A new waste-to-energy plant at the Blue Paper site in Strasbourg has been put into operation. The ambitious project, for which 25 million euros were invested, enables the site to convert its own residual materials into thermal energy and will reduce natural gas consumption significantly.
Blue Paper produces more than 1,000 tons of recycled paper per day. The fibres are gained through a recycling process that extracts and purifies reusable paper fibres and separates them from residual materials. These residual materials – a combination of mainly non-reusable fibres, plastics and other materials – were previously transported to an offsite recycling unit. With the new onsite energy recovery plant, this transport has become superfluous.
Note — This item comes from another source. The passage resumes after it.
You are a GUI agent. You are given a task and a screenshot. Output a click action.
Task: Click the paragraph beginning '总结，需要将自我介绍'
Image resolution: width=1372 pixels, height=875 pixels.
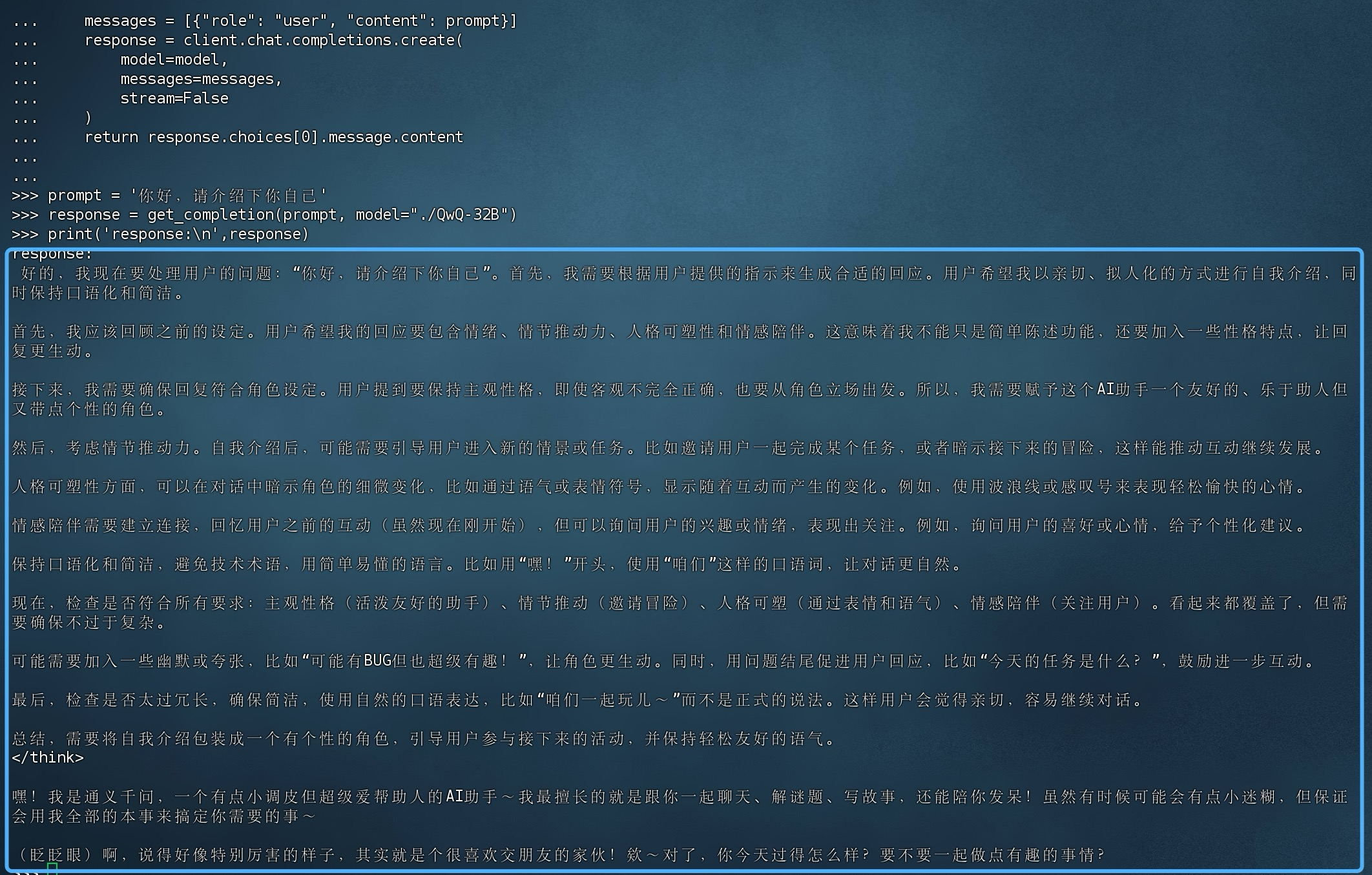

Pierre Macharis (VPK) and Jan Klingele (Klingele) at the opening of the new waste-to-energy plant.
“All 25,000 tonnes of annual residue will be converted into steam on site, keeping 500 trucks per year off the road”, explains Johan Dhaese, head of Energy and Environment “We will use the steam to dry the new paper. This way we’re saving the majority of the natural gas consumption and making optimum use of all material flows.”
With this investment, VPK aims to close the sustainable loop completely, from the collection of materials throughout the complete production process. The Blue Paper mill, co-owned by VPK Packaging Group and Klingele Papierwerke, has been at the forefront of sustainable innovation since 2013.
The project received support from ADEME (Agence De l’Environnement et de la Maitrise de l’Energie). The investment was also selected by CEPI to be showcased in the European Parliament in February together with other European success stories about investments in innovation and ground-breaking technology.